== Compiti da svolgere ==
a - Rispondi a queste domande sul testo relativo al concerto degli Afterhours:
(i) A quale cantante viene paragonato Agnelli quando sale sul palco per il primo bis?
(ii) In quale trasmissione Agnelli ha deciso di partecipare come giudice?
(iii) In che anno fu annunciato che gli Afterhours si sarebbero esibiti al Sanremo di Paolo Bonolis?
b - Elenca tutte le persone chiamate per nome nel testo sul concerto degli Afterhours.
c - Prosegui il testo sul concerto degli Afterhours a partire dall'ultima frase.
---------- Testo dell'esercizio
Per il primo bis, Agnelli sale sul palco senza chitarra, roteando il microfono e fendendo l’aria di calci, come un Roger Daltrey postmoderno, che invece di attaccare, anche un po’ retoricamente, il mondo che lo circonda, arriva a mettere in dubbio persino la propria identità, in La verità che ricordavo. “Ho scritto questa canzone perché sentivo che il pop mi aveva ucciso l’anima”, così il cantante annuncia Pop (una canzone pop), ed il pensiero non può che andare all’estenuante dibattito che ha accompagnato la sua decisione di partecipare alla prossima edizione di X-Factor, in qualità di giudice. Polemiche incredibilmente simili, nei toni, nelle accuse, e nei volti di chi le pronunciava, a quelle che seguirono la pubblicazione di Non è per sempre nel ’99 – troppo orecchiabile e compromesso con le sonorità del pop, si diceva – così come l’annuncio, nel 2009, che sì, proprio loro, gli Afterhours, si sarebbero esibiti al Sanremo di Paolo Bonolis.
--------------------
---------- Dati riportati
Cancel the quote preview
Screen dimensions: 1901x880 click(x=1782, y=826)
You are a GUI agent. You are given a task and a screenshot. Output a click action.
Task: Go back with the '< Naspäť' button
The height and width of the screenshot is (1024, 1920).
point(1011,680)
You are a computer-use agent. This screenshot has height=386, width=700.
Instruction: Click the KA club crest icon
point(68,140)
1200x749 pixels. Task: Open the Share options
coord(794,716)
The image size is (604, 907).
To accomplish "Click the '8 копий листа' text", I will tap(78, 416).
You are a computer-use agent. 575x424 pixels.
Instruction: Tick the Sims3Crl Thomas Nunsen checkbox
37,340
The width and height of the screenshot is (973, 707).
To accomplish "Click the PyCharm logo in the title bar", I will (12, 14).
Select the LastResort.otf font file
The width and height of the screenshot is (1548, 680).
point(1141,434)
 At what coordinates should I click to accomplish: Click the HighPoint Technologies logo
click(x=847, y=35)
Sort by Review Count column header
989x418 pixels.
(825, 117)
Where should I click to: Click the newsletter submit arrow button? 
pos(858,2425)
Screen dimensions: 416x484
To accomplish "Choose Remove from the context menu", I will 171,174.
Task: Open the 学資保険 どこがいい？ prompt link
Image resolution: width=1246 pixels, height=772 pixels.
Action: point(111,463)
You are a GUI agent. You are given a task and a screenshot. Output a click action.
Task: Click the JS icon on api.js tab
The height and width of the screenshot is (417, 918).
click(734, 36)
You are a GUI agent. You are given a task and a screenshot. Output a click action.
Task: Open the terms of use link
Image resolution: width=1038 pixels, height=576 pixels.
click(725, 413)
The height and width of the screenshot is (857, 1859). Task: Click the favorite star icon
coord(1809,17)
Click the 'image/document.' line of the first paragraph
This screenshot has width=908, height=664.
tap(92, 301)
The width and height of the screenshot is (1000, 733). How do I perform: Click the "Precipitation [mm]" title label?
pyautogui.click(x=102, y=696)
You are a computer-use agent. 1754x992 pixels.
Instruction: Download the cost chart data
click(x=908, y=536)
--------------------
== Elenco risposte ==
a -
(i) A Roger Daltrey, definito "postmoderno".
(ii) A X-Factor, nella prossima edizione.
(iii) Nel 2009.

b - Agnelli, Roger Daltrey, Paolo Bonolis

c -
Il concerto si conclude con Quello che non c’è, che parte jazzata prima di esplodere definitivamente, e Bye bye Bombay, preceduta da una lunga improvvisazione collettiva, la seconda della serata: un approccio che, anche a giudicare dalla genesi del loro ultimo album, sembra guidare il processo creativo e, per quanto possibile, l’approccio al live della nuova incarnazione della band. Si volesse trovare un difetto all’esibizione degli Afterhours, è che, sebbene non apparissero così energici e aggressivi da anni, ciò accade a discapito di quella coerenza narrativa che rendeva così potente l’ultimo tour teatrale (di cui vi avevamo raccontato la data veronese) e che si sarebbe ben prestata ad un album concettuale come Folfiri o Folfox. Una scelta probabilmente dettata dal contesto che generalmente accompagna le esibizioni estive, in cui sia il pubblico che le location non sembrano chiedere altro che di poter scollegare la mente in overdrive. Chissà che non ci sia il modo di ripensare la scaletta in un’eventuale branca invernale del tour, in luoghi più intimi che permettano di assorbire Folfiri o Folfox in tutta la sua complessità emotiva. Ce ne sarebbe un gran bisogno.